Everything runs fine when debugging and running through npm start
in VS Code, but once compiled I hit an issue:
Unhandled Exception - Error: Cannot find module 'puppeteer'
I've traced the issue and the error appears to come from:
@crawlee\puppeteer\internals\puppeteer-launcher.js - line 18:
const { launcher = browser_1.BrowserLauncher.requireLauncherOrThrow('puppeteer', 'apify/actor-node-puppeteer-chrome'), ...browserLauncherOptions }
I'm not sure how to get crawlee to see the puppeteer module installed in the project.
I'm not sure if this is relevant/related, but at one point I was trying to use WebpackObfuscator and unpacked puppeteer from the compiled ASAR during builds, with a line in the main package.json:
"build": {
"asar": true,
"asarUnpack": [
"**\\*.{node,dll}",
"node_modules/puppeteer/.local-chromium/**/*"
],
and
"extraResources": [
"./assets/**",
"node_modules/puppeteer"
],
I gave up on trying to use the obfuscator but found that passing the exectuablePath for puppeteer worked well, so I left it as-is (I can't remember now if the obfuscator was the only reason I did this in the first place - I think it was so that I could distribute with packaged chromium).

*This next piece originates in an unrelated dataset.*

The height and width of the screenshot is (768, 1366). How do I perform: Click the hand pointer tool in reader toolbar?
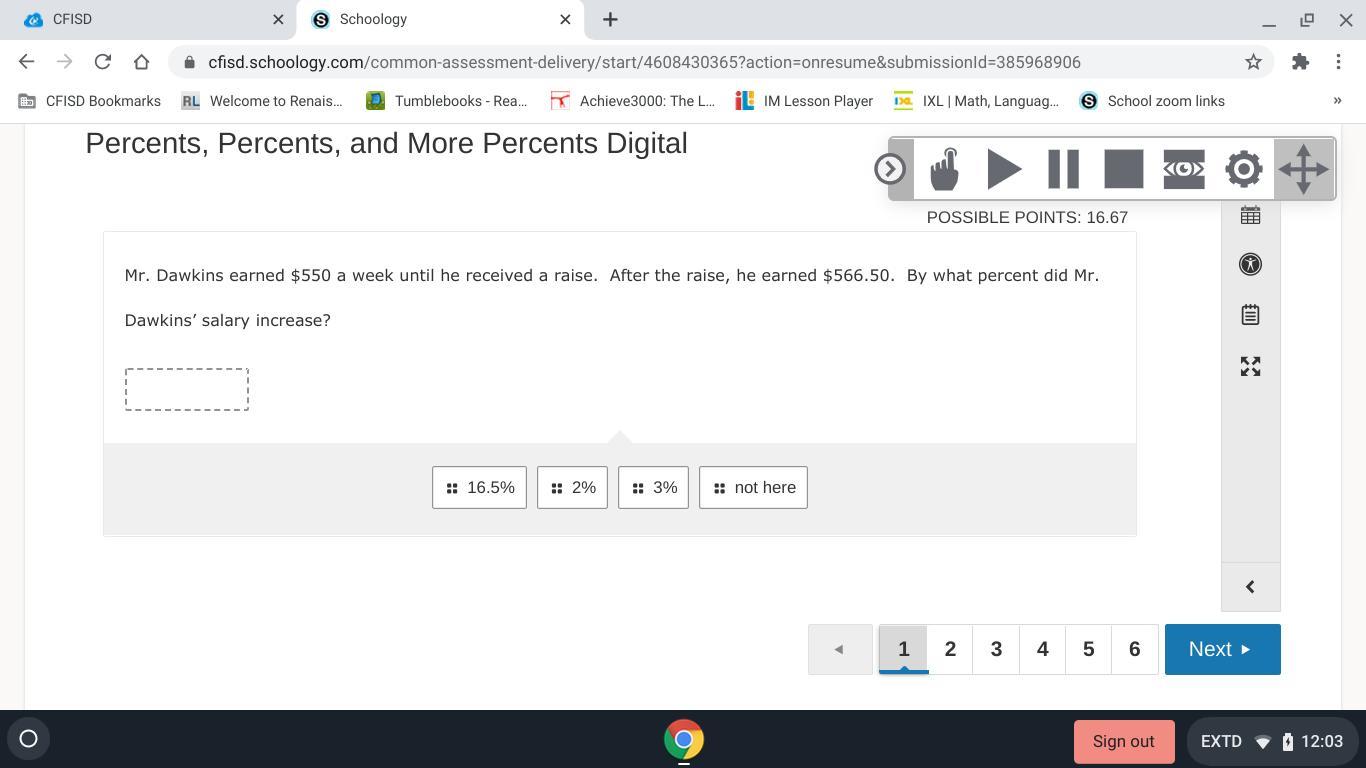pos(944,169)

A couple of odd discrepancies I've noticed (I'm still fairly new to Electron/Node, so please forgive for the ignorance):
The package.json for crawlee has puppeteer listed for dependencies as:
"peerDependencies": {
"playwright": "^1.21.1",
"puppeteer": ">= 9.x <= 14.x"
},
"peerDependenciesMeta": {
"playwright": {
"optional": true
},
"puppeteer": {
"optional": true
}
}
I was using a standalone puppeteer install well before adding crawlee in, and I believe it was newer than the 14.x, but it still ran fine at the version I had already added while building and testing.

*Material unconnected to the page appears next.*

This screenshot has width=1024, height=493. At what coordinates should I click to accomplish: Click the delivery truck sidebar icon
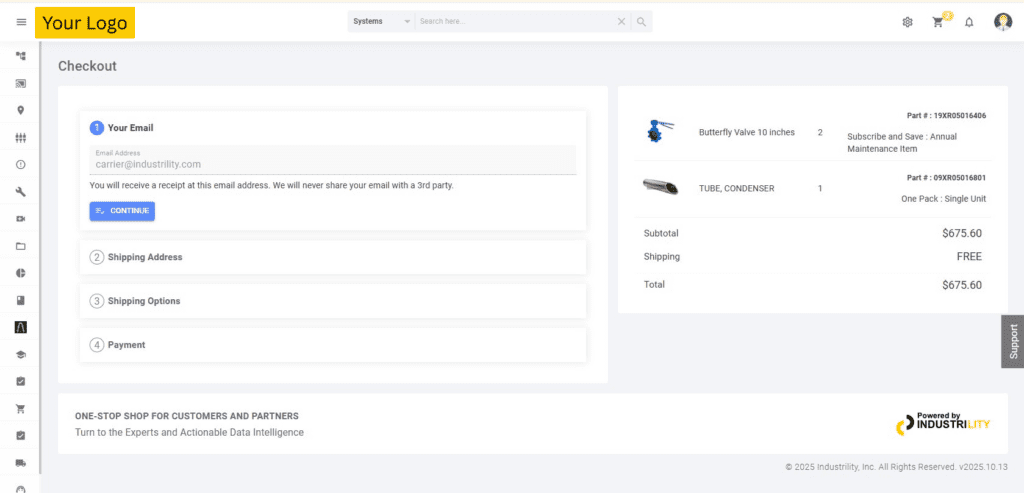[x=21, y=462]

I tried installing puppeteer v14 (downgrading), which updated the main project package.json to
"puppeteer": "^14.4.1",
But that didn't resolve the issue either. However, when running npm view puppeteer version
it shows 16.1.0, regardless of what the package.json shows. So I can't make heads or tails of where the actual issue lies.
Any pointers on how to get crawlee to see the puppeteer package on compiled versions would be greatly appreciated.
I found a fix for this by making sure to include dependencies as an external in webpack and to declare the node_modules path relative to your package.json in your package.json as an 'extraResource'.